TASK INSTRUCTIONS ▸
Each record needs to be transcribed word for word, though without its pictures.
--- AVAILABLE DATA Enclosed Below ---
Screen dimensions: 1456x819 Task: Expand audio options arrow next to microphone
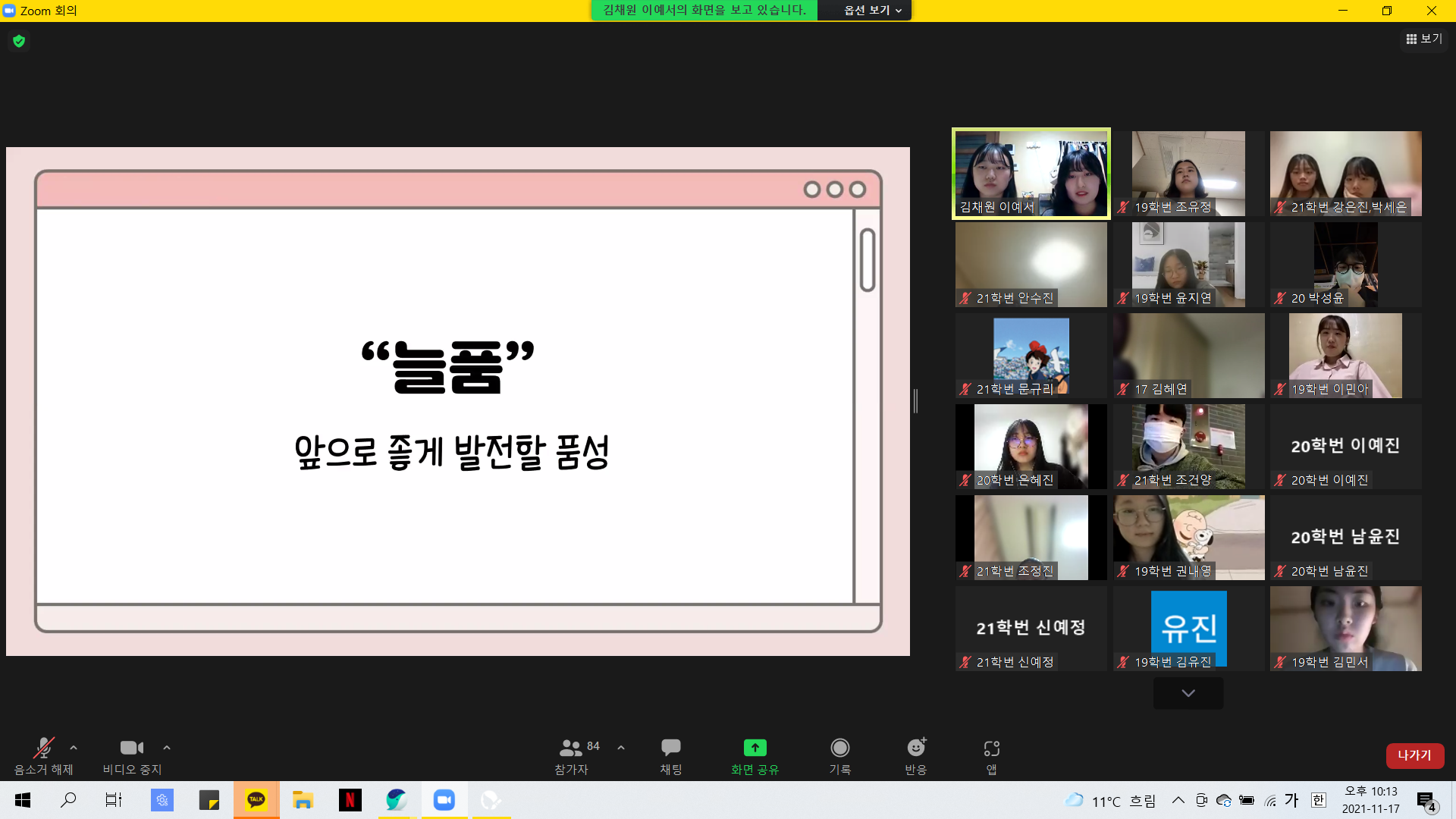pyautogui.click(x=74, y=748)
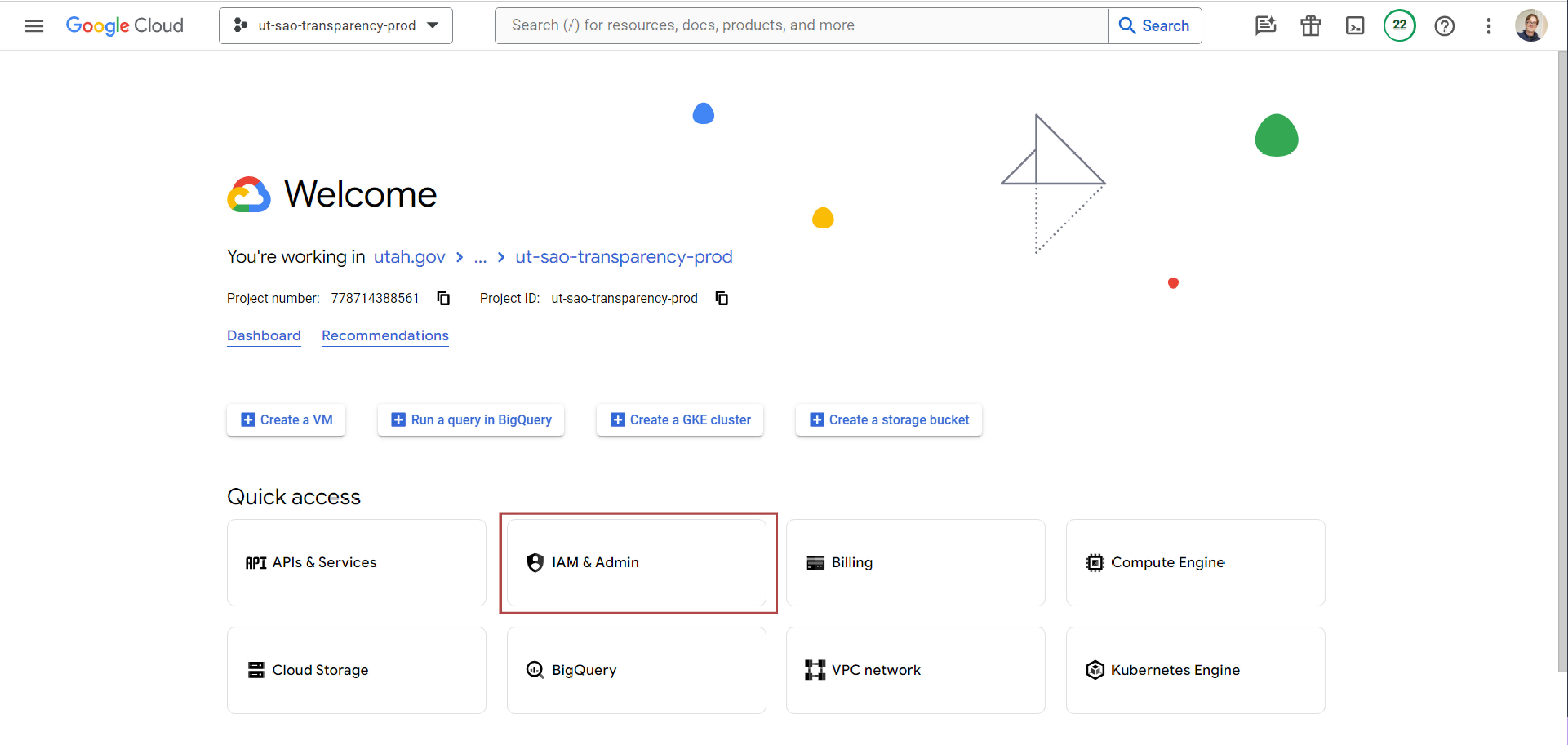
Task: Select the Dashboard tab
Action: coord(264,335)
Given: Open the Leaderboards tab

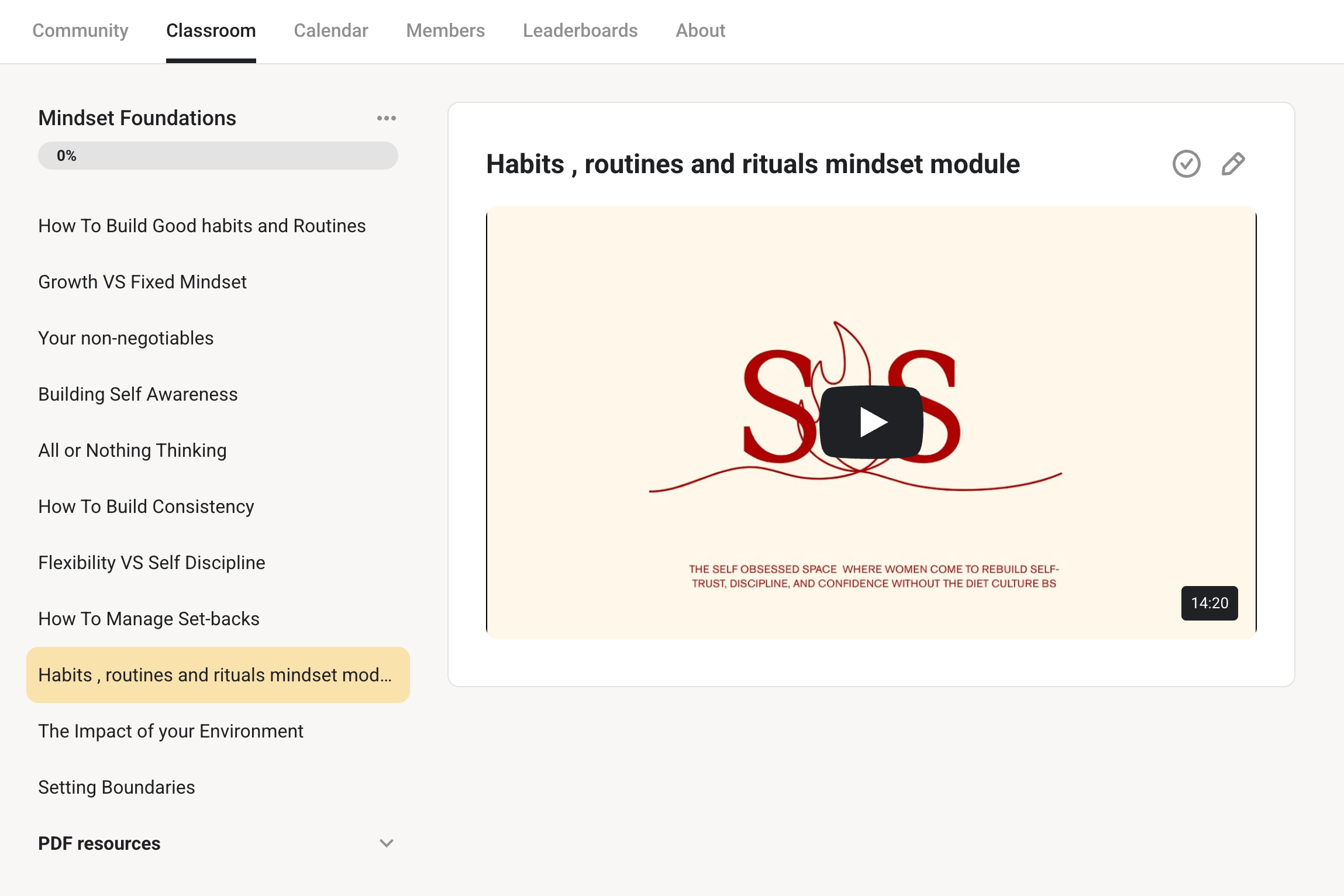Looking at the screenshot, I should coord(580,30).
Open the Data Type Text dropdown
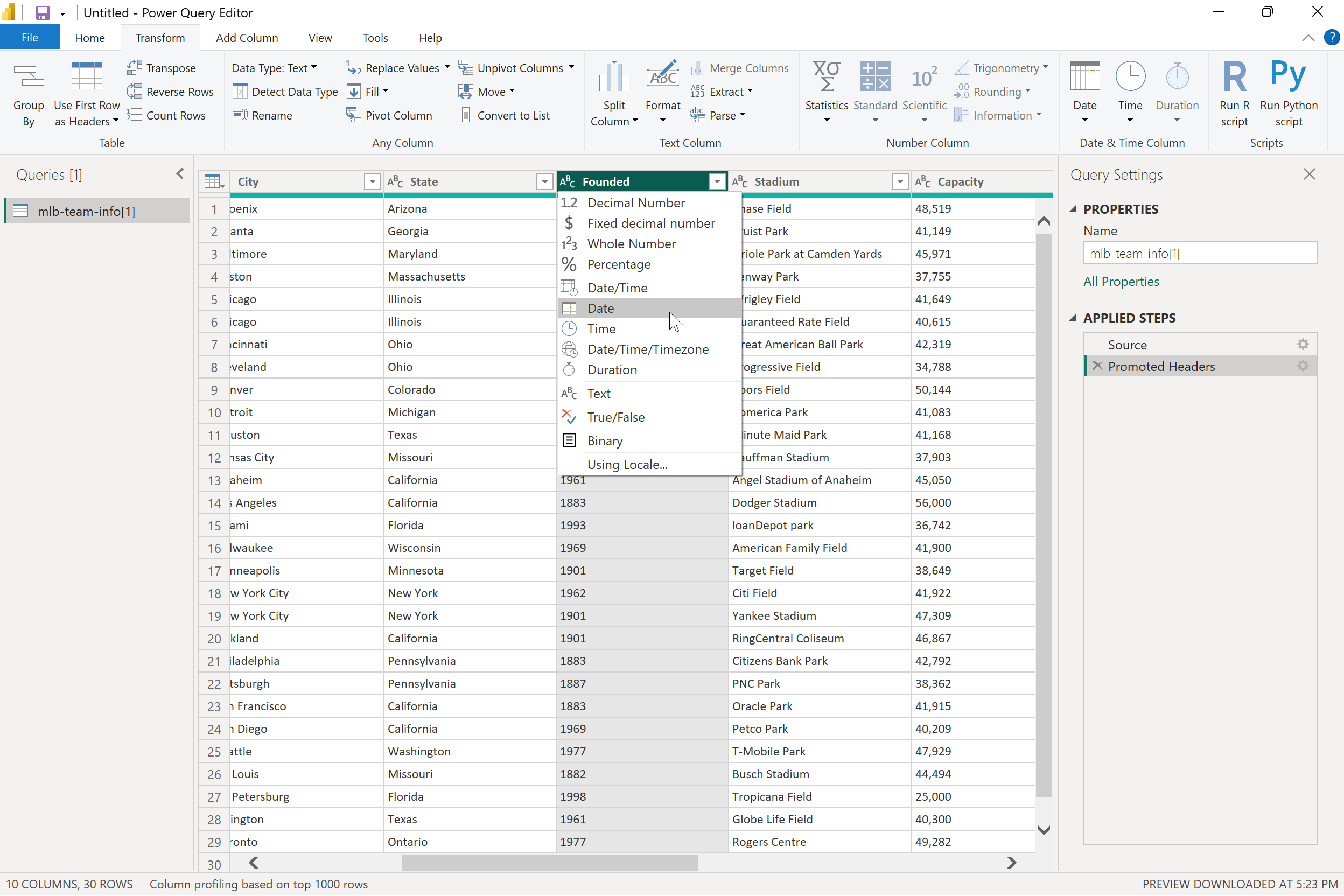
--- End of Enclosed AVAILABLE DATA ---
YOUR RESPONSE ▸
Screen dimensions: 1456x819 Task: Expand audio options arrow next to microphone
pyautogui.click(x=74, y=748)
Task: Select the Dashboard tab
Action: coord(264,335)
Given: Open the Leaderboards tab

Looking at the screenshot, I should coord(580,30).
Open the Data Type Text dropdown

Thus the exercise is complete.